その事から、侵略をされた側の感情を考えると二の足を踏んでしまう。
「無理矢理でなければ、どうやって領土を拡大するつもりなのですか?」
アドリアーノがマルコに強く進言しないのは、マルコの言っていることが理解出来る部分があるからである。
リンカン軍に潰され、恨みの感情を糧に奪還まで至ったのだから……
しかし、他の国々が動き出しているなか、このまま何もしないのは愚策である。
侵略が嫌なら他の方法で領土を拡大するしかない。
マルコにはそれがあるのではないかと、アドリアーノは問いかけた。
「ん~…………、話し合い?」
マルコは特に考えていなかったのか、少しの時間考えたあと、自信なさげに答えを出した。

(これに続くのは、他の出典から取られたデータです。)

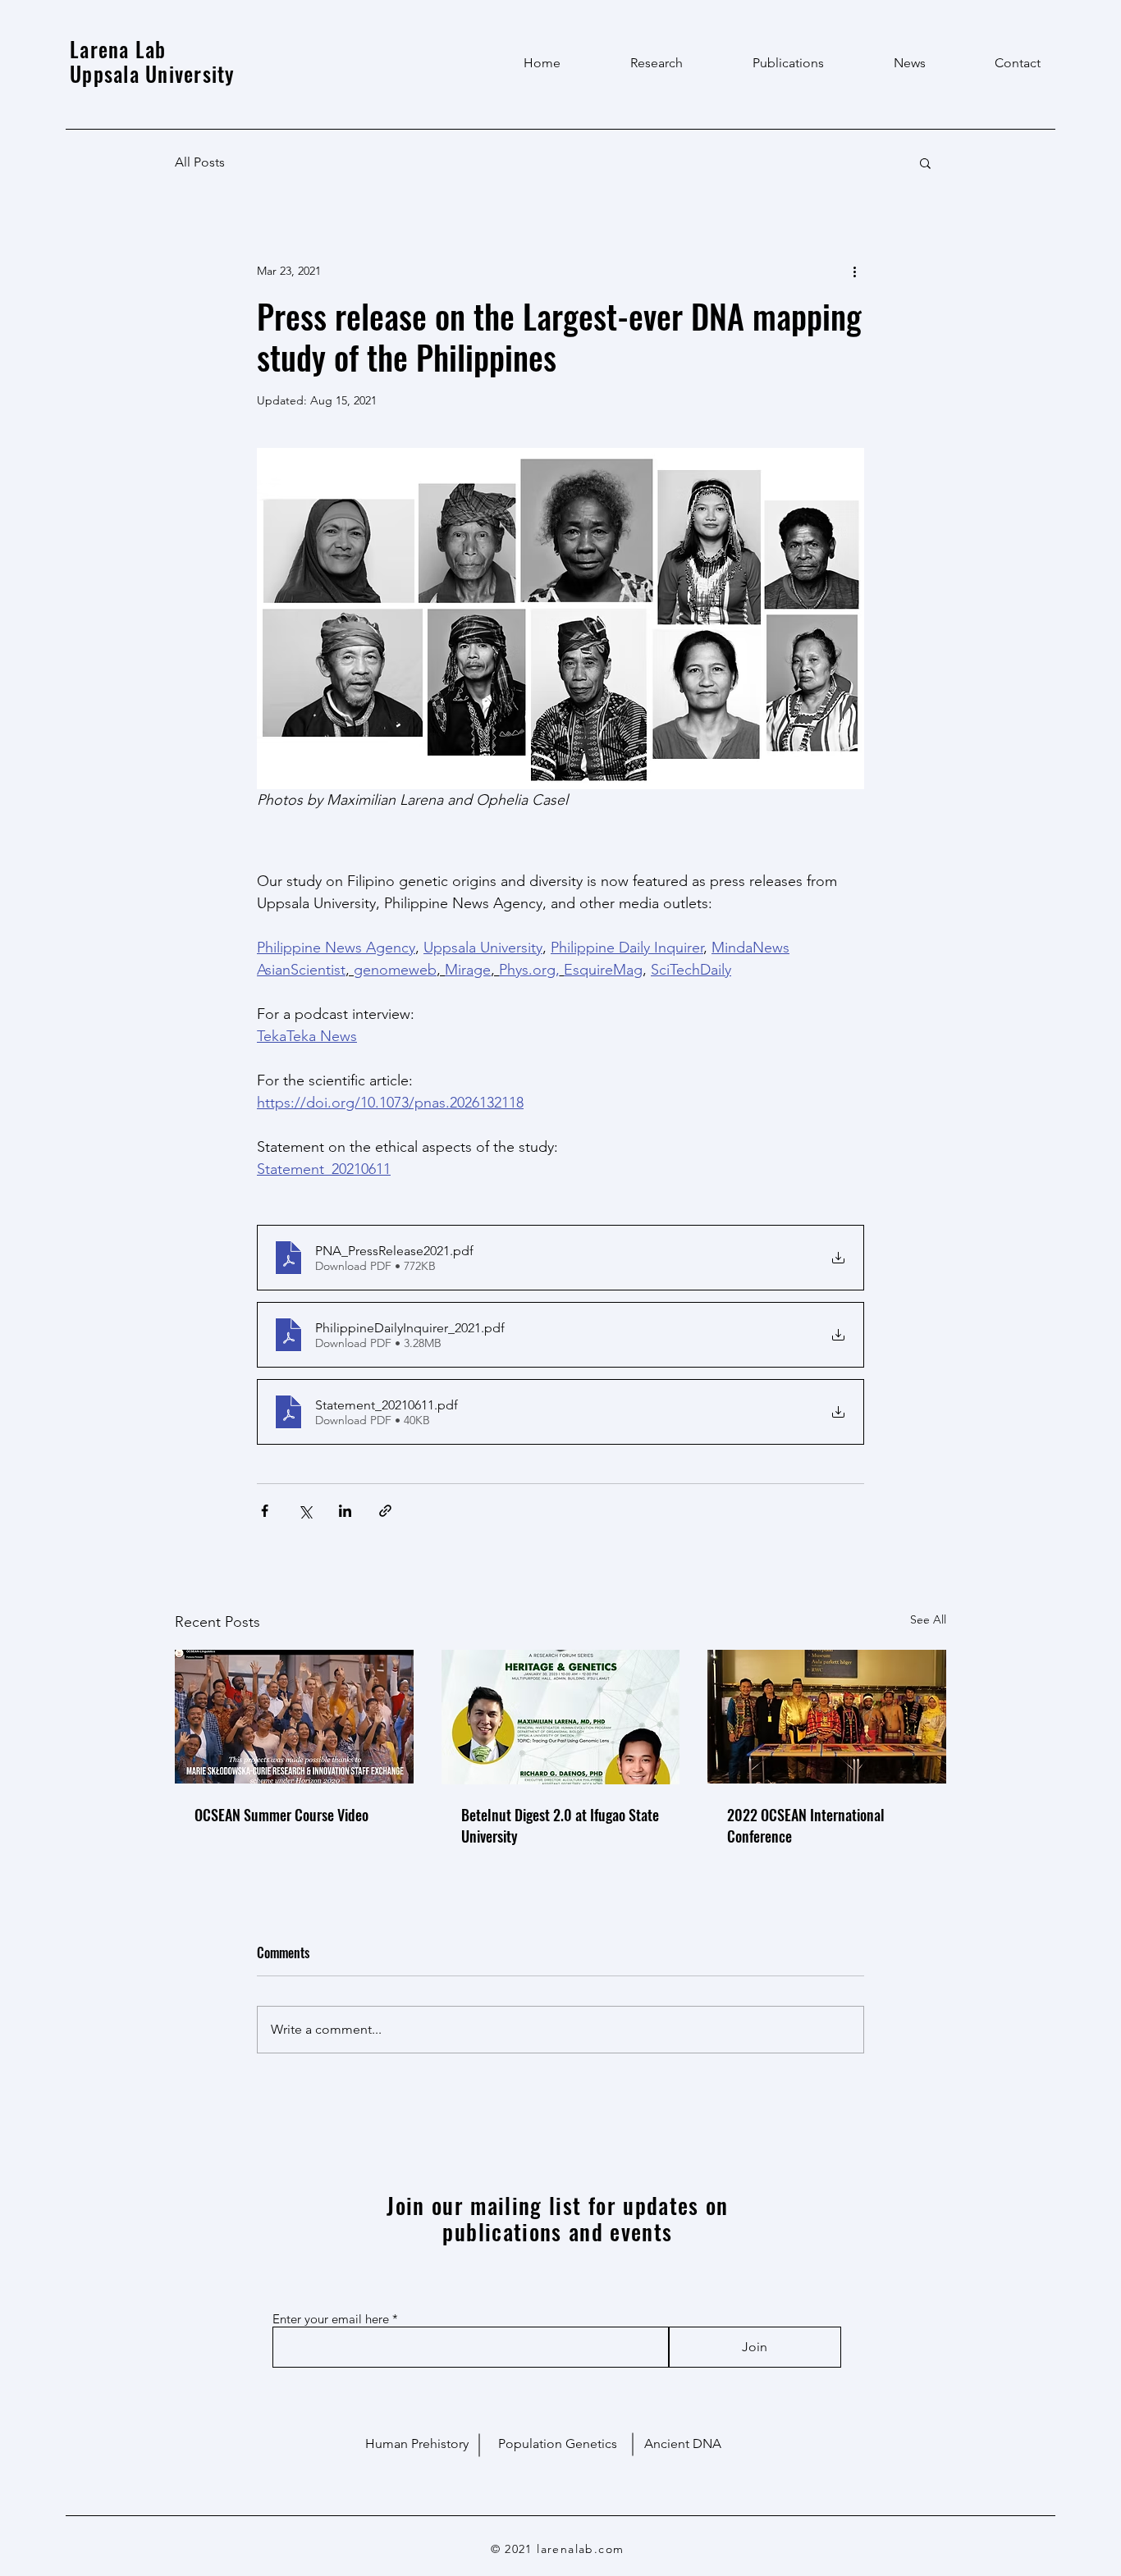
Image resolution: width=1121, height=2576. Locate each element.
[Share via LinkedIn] (345, 1511)
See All (928, 1619)
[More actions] (854, 271)
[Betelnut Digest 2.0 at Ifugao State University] (561, 1717)
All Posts (200, 162)
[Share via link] (385, 1511)
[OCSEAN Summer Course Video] (294, 1717)
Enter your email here (330, 2319)
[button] (925, 162)
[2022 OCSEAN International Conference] (826, 1717)
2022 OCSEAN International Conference (806, 1825)
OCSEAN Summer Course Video (281, 1814)
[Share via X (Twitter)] (305, 1511)
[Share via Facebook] (264, 1511)
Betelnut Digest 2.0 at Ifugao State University (560, 1825)
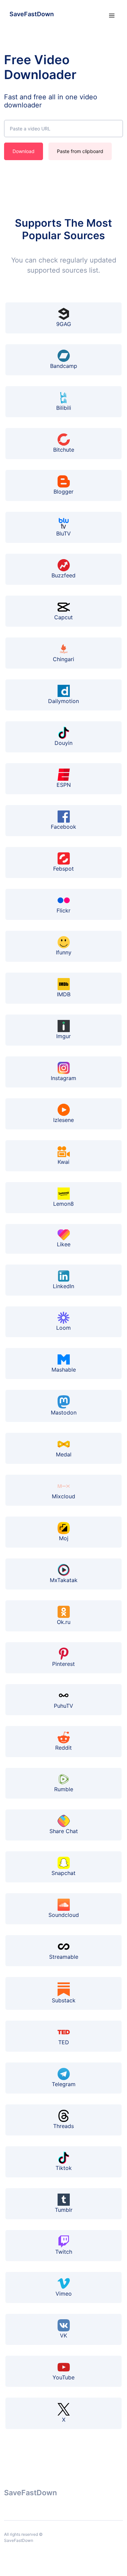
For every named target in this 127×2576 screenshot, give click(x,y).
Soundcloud (63, 1914)
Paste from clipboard (80, 151)
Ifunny (63, 952)
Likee (63, 1244)
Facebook (63, 826)
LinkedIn (63, 1286)
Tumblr (63, 2209)
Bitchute (63, 449)
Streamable (63, 1956)
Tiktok (64, 2168)
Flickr (63, 910)
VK (63, 2335)
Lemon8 (63, 1203)
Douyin (63, 743)
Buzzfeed (63, 575)
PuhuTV (63, 1705)
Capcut (63, 617)
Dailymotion (63, 701)
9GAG (63, 324)
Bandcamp (63, 365)
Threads (63, 2126)
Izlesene (63, 1120)
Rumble (63, 1789)
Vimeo (64, 2293)
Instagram (63, 1078)
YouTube (63, 2377)
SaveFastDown (31, 14)
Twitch (63, 2251)
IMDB (63, 994)
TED (63, 2042)
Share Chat (63, 1831)
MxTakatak (64, 1580)
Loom (63, 1327)
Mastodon (64, 1412)
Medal (63, 1454)
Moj (63, 1538)
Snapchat (63, 1873)
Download (24, 151)
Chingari (63, 659)
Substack (64, 2000)
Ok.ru (63, 1622)
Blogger (63, 491)
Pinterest (63, 1663)
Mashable (63, 1369)
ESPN (64, 784)
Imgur (63, 1036)
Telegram (64, 2084)
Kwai (63, 1161)
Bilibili (63, 407)
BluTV (63, 533)
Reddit (63, 1747)
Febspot (63, 868)
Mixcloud (63, 1496)
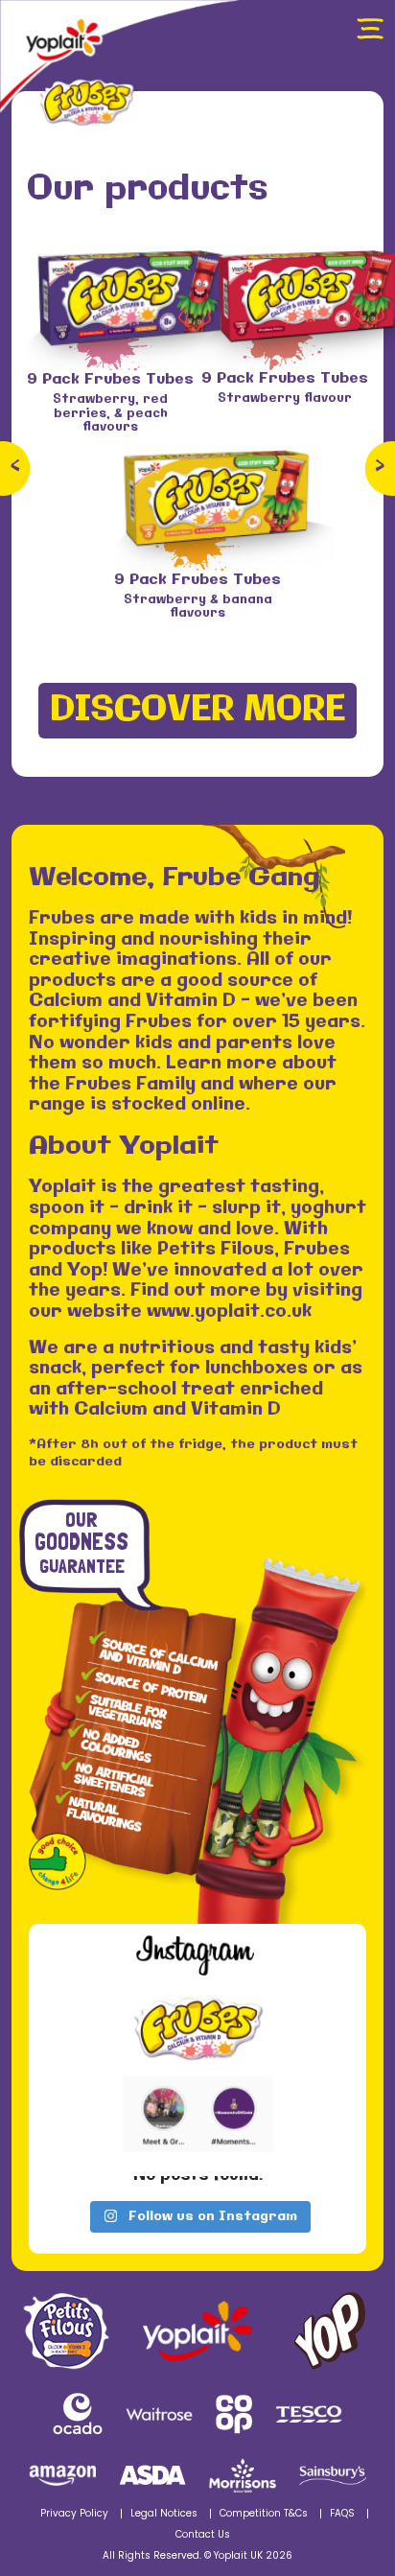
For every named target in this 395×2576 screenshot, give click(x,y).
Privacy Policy (74, 2513)
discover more (197, 710)
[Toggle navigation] (370, 28)
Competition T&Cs (264, 2513)
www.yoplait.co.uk (229, 1312)
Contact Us (202, 2535)
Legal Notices (164, 2513)
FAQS (342, 2513)
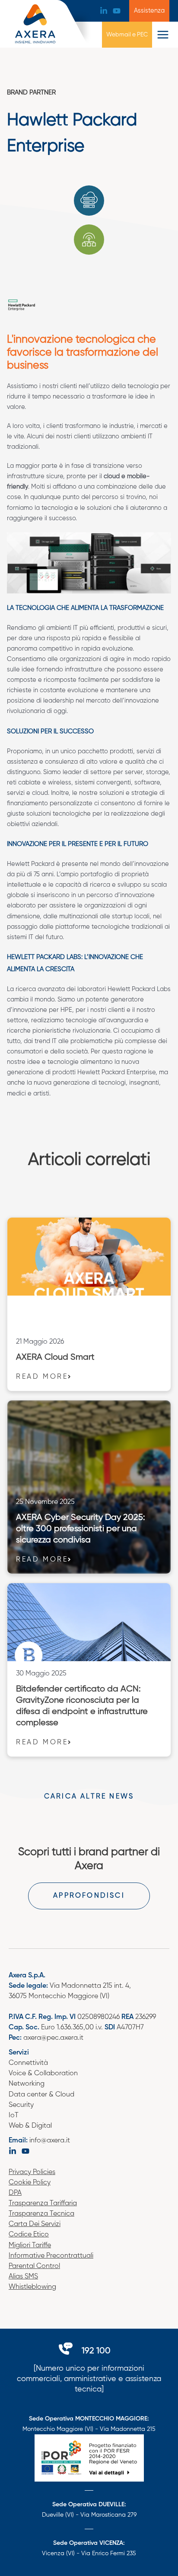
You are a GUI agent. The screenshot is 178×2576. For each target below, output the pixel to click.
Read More (42, 1377)
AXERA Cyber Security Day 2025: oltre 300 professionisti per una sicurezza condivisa (80, 1529)
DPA (15, 2193)
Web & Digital (30, 2125)
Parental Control (34, 2266)
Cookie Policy (30, 2182)
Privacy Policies (32, 2172)
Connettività (28, 2063)
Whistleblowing (32, 2287)
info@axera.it (49, 2140)
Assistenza (149, 11)
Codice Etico (29, 2234)
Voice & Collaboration (43, 2073)
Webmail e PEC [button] (127, 35)
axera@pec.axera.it (53, 2038)
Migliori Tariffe (30, 2245)
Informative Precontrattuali (51, 2255)
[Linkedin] (104, 11)
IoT (14, 2115)
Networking (26, 2083)
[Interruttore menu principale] (162, 34)
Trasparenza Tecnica (41, 2213)
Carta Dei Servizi (34, 2224)
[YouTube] (117, 11)
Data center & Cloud (41, 2094)
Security (21, 2105)
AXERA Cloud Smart (55, 1357)
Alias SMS (23, 2276)
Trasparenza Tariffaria (43, 2203)
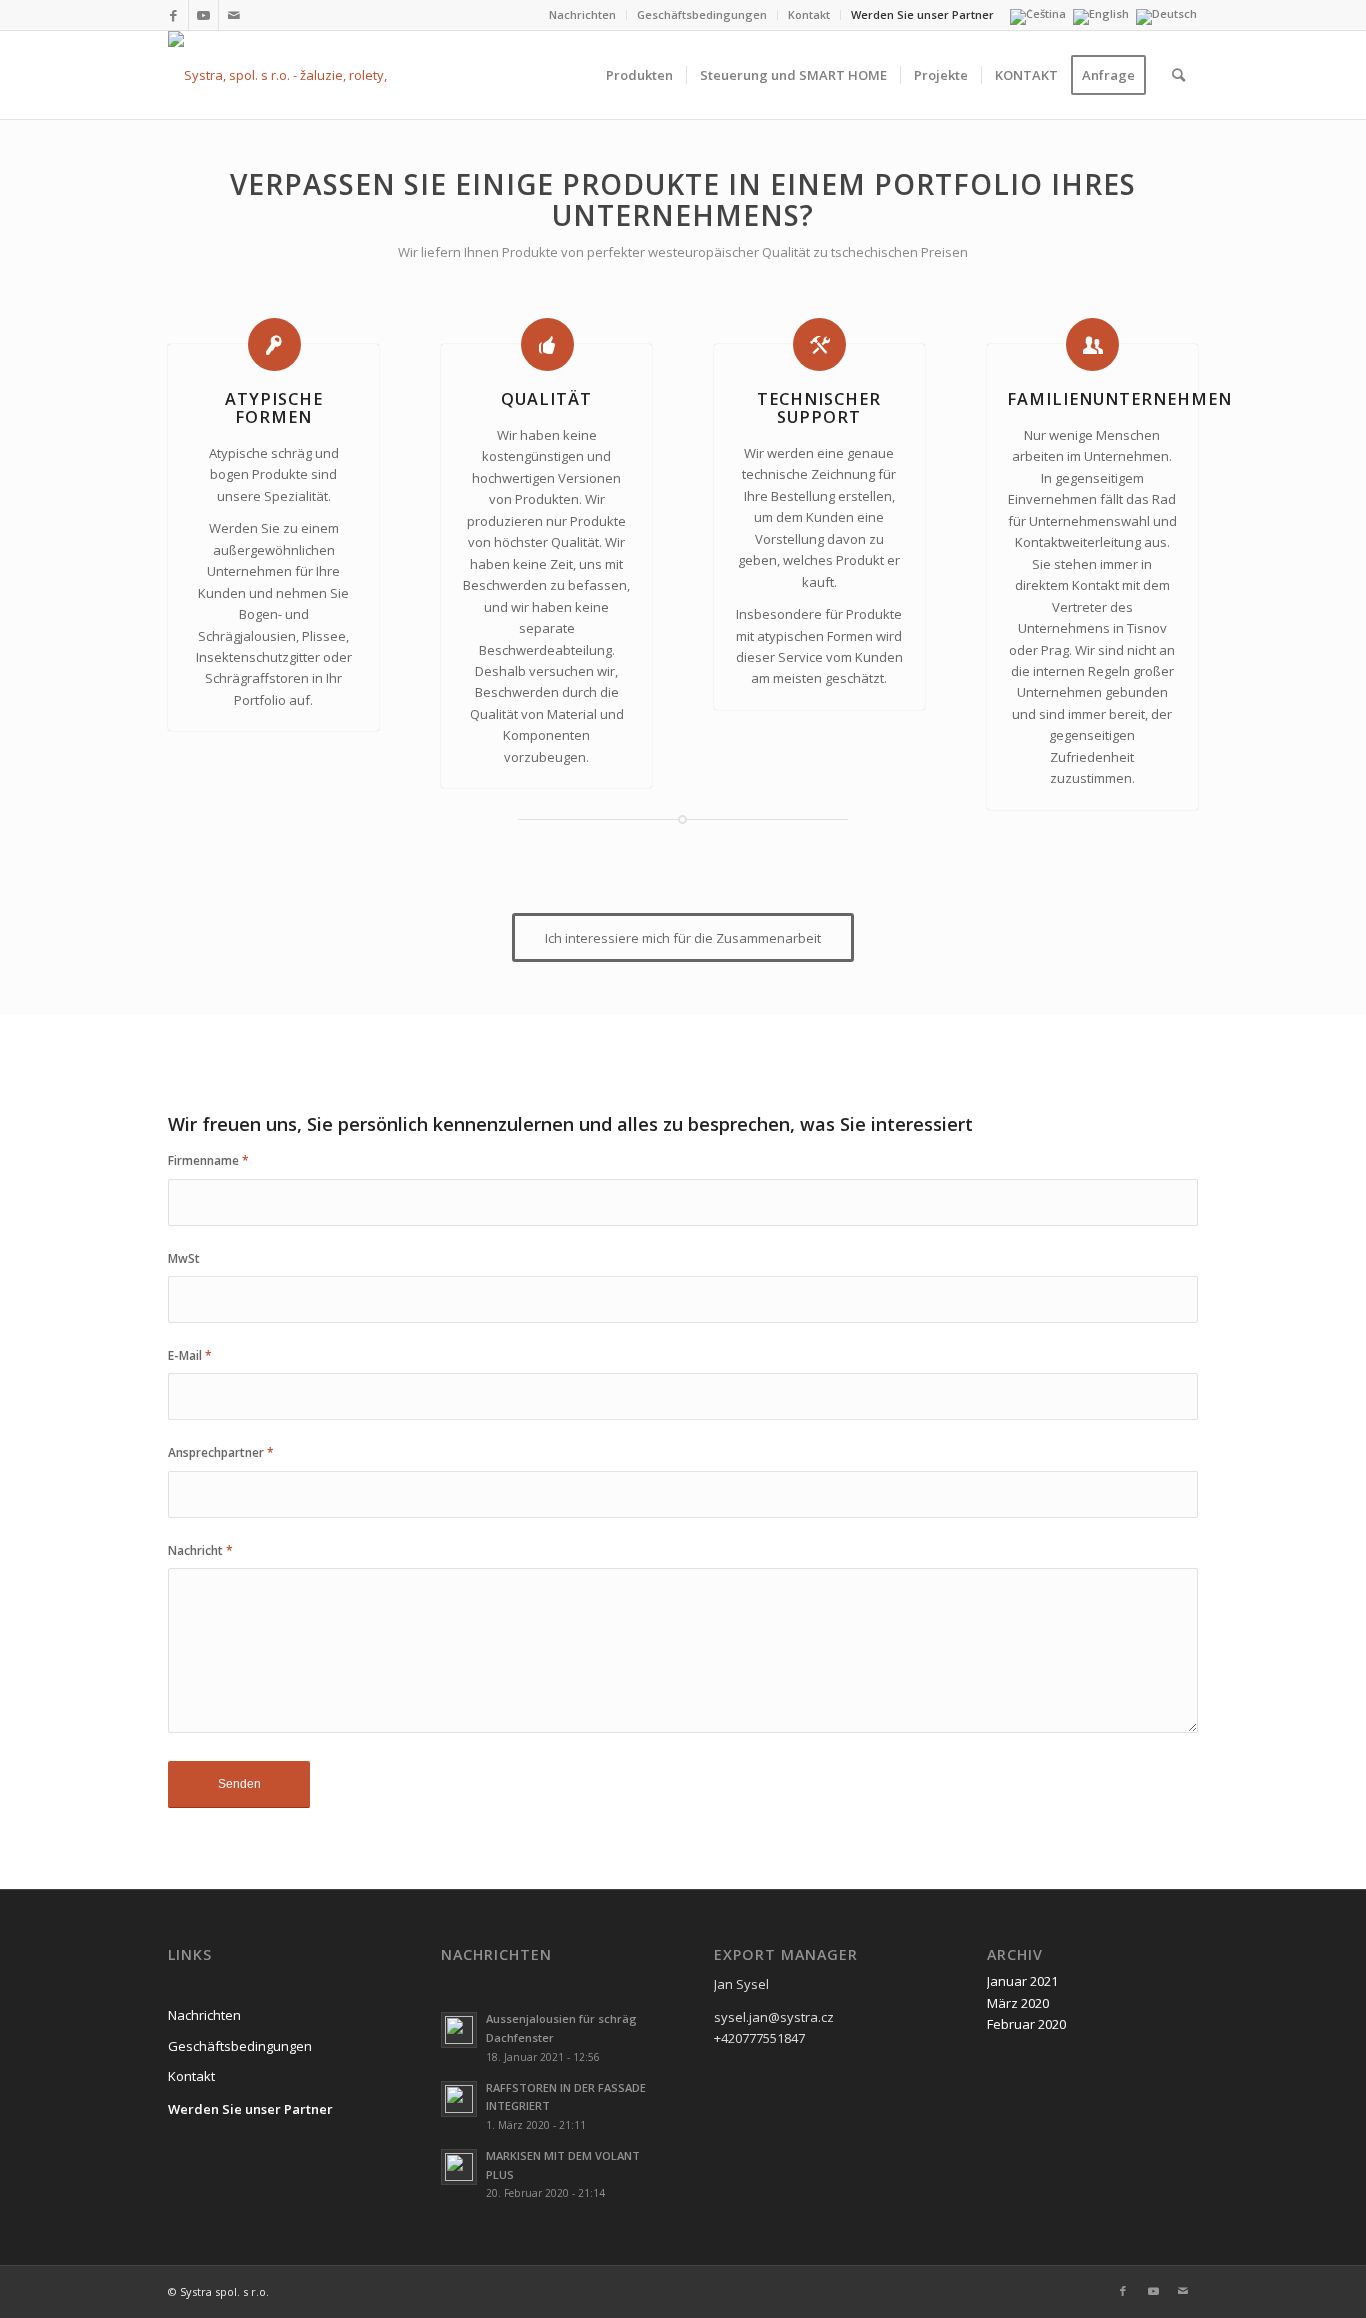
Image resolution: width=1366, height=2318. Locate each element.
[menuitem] (583, 15)
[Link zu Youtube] (203, 15)
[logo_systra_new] (300, 75)
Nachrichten (582, 14)
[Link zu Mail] (234, 15)
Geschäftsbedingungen (702, 14)
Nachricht (200, 1550)
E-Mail (190, 1355)
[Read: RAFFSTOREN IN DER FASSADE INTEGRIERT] (459, 2099)
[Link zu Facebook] (173, 15)
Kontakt (809, 14)
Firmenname (208, 1160)
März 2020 (1018, 2003)
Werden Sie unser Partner (922, 14)
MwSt (184, 1258)
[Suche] (1178, 75)
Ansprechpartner (221, 1452)
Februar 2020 (1026, 2024)
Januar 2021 (1022, 1981)
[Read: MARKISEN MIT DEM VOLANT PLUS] (459, 2167)
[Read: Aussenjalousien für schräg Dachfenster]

「力ずくで奪ったら、奪われた多くの人達が恨みを持つでしょ? 話し合いで決まったら恨みが無いとは言わないけどかなり少ないでしょ? その方が町の発展、更には国の発展はかなりの速さで進むと思うんだ!」
答えが出てから次々と良いイメージがマルコの頭に湧いてきた。
マルコは、それを楽しそうにアドリアーノに話していった。
「フッ! マルコらしい発想だな」
護衛としていつも一緒にいるロメオは、この間ずっと黙っていたのだが、相変わらずのマルコの発言に思わず笑ってしまった。
「……しかし、話し合いでは無理では……」
これまでの歴史で、話し合いで領土拡大を成功したという話など聞いたことがない。
しかし、マルコの楽しそうな笑顔を見ていると、何だか僅かだが出来そうな気分になる。
それでもやっぱり無茶な考えに、アドリアーノは否定の言葉を発した。
「そうかな? まぁ、やってみてダメだったらその時考え直そうよ!」
アドリアーノの否定の言葉を気にせず、マルコはその方向で進めることにノリノリになっていた。
王の椅子に腰かけていた状態から立ち上がり、壁に張られていた地図を眺め始めていた。
「じゃあ、まずはナイホソから行ってみよう!」
マルコは地図にあるルディチ王国の王都、トウダイの町の西にあるナイホソの町を指差し、ここからまず話し合いをしていこうと告げた。
ナイホソは現在トウダイとは交流が無いが、過去はよく行き来し合う土地だった。
ある程度の年齢の市民は、ナイホソの町の初等部に通っていた者がほとんどである。
しかしながら、最近ではリンカンの衰退から、町としてもあまり良い話を聞かない。
徴兵により若者を奪われ、農作物に支障が出て、餓死者が多く出ているという噂が流れている。
「おい! 待てよマルコ!」
「マルコ様! お待ち下さい! 念のため護衛を……マルコ様!」
まるでピクニックに出かけるように、マルコは楽しそうな表情で王の間から出ていった。
それをロメオとアドリアーノが慌てて追いかけて行ったのだった。